Exercise set »
**1)** Answer these questions about the article on Mark McCloskey's Senate bid:
(a) How old is Senator Roy Blunt?
(b) How many main policy positions appear on the home screen of McCloskey's campaign website?
(c) On what date were demonstrators marching to the home of then-Mayor Lyda Krewson?
**2)** Copy out the entries below word for word. Begin at the line that contains "The width and" and stop after the last line of the entries.

Selected passage »
---------------

Mark McCloskey announces Senate bid: ‘When the mob comes to destroy our nation, I’ll defend it’
Mark McCloskey, the Missouri lawyer who became famous for defending his home against Black Lives Matter protestors last Summer, announced he is running for United States Senate.
“An angry mob marched to destroy my home and kill my family, I took a stand to defend them,” McCloskey tweeted along with a video announcing his campaign.
His announcement comes after Senator Roy Blunt announced he is retiring after serving in the Senate since 2011. Blunt is 71 years old and previously served in the House for 14 years.
McCloskey’s Twitter bio states that he is a “Conservative Outsider running for Senate” and “the only outsider running in a field of politicians!” His official campaign website features four main policy positions on the home screen election integrity, pro-life, law & order, and the second amendment.
“We need to restore election integrity and faith in our elections immediately,” the website states. McCloskey proposes requiring all voters “show a photo ID at their polling place or send photocopies of their ID when submitting an absentee ballot.” He also takes a stand against abolishing the electoral college.
Along with taking a firm pro-life stance, McCloskey says he understands the incredible importance of the second amendment.
“When a mob came to destroy their home and hurt their family, the McCloskey’s were able to protect their home thanks to the right to bear arms. The McCloskey’s story has empowered thousands of new gun owners across the country to purchase a firearm and learn how to defend themselves. Thousands of women have written to Patty to express their gratitude for taking a stand,” the website says.
McCloskey and his wife first made headlines last June when they were filmed holding firearms standing in front of their home after Black Lives Matter protestors stormed their private gated entrance. Demonstrators were marching to the home of then-Mayor Lyda Krewson on June 28 to demand she resign amid nationwide protests that followed George Floyd’s death.

---------------

Entries on finding words and elements:

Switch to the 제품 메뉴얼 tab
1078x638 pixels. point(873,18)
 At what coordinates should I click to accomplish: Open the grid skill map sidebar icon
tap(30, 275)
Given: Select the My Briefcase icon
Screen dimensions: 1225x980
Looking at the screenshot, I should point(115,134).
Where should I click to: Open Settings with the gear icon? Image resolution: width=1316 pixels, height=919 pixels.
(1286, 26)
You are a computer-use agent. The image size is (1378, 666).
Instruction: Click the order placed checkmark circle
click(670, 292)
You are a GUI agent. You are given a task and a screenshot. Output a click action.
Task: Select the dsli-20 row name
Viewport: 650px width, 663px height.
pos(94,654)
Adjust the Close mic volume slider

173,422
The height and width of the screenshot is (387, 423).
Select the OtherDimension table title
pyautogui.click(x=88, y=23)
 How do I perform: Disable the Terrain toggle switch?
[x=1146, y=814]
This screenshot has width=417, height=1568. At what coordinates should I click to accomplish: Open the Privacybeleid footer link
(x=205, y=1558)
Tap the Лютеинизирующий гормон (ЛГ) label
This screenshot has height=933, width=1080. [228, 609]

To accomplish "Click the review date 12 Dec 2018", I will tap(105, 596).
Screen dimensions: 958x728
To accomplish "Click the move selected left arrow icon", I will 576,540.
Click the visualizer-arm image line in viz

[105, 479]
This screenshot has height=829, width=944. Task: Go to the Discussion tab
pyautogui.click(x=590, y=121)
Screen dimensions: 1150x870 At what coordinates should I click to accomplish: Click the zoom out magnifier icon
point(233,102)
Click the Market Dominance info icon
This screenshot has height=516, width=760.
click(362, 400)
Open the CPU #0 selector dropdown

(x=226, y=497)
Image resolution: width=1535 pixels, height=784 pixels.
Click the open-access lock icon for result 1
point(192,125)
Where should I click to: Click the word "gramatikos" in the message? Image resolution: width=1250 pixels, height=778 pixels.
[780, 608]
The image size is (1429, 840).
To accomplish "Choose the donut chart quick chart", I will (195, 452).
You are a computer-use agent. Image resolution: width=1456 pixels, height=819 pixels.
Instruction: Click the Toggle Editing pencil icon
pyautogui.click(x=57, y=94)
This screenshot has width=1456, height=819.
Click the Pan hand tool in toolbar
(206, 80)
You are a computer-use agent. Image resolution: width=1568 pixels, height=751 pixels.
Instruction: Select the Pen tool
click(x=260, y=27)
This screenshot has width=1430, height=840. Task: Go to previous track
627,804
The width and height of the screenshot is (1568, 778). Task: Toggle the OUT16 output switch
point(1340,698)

---------------

Final answers »
**1)**
(a) 71 years old
(b) Four
(c) June 28

**2)**
The width and height of the screenshot is (1568, 778). Task: Toggle the OUT16 output switch
point(1340,698)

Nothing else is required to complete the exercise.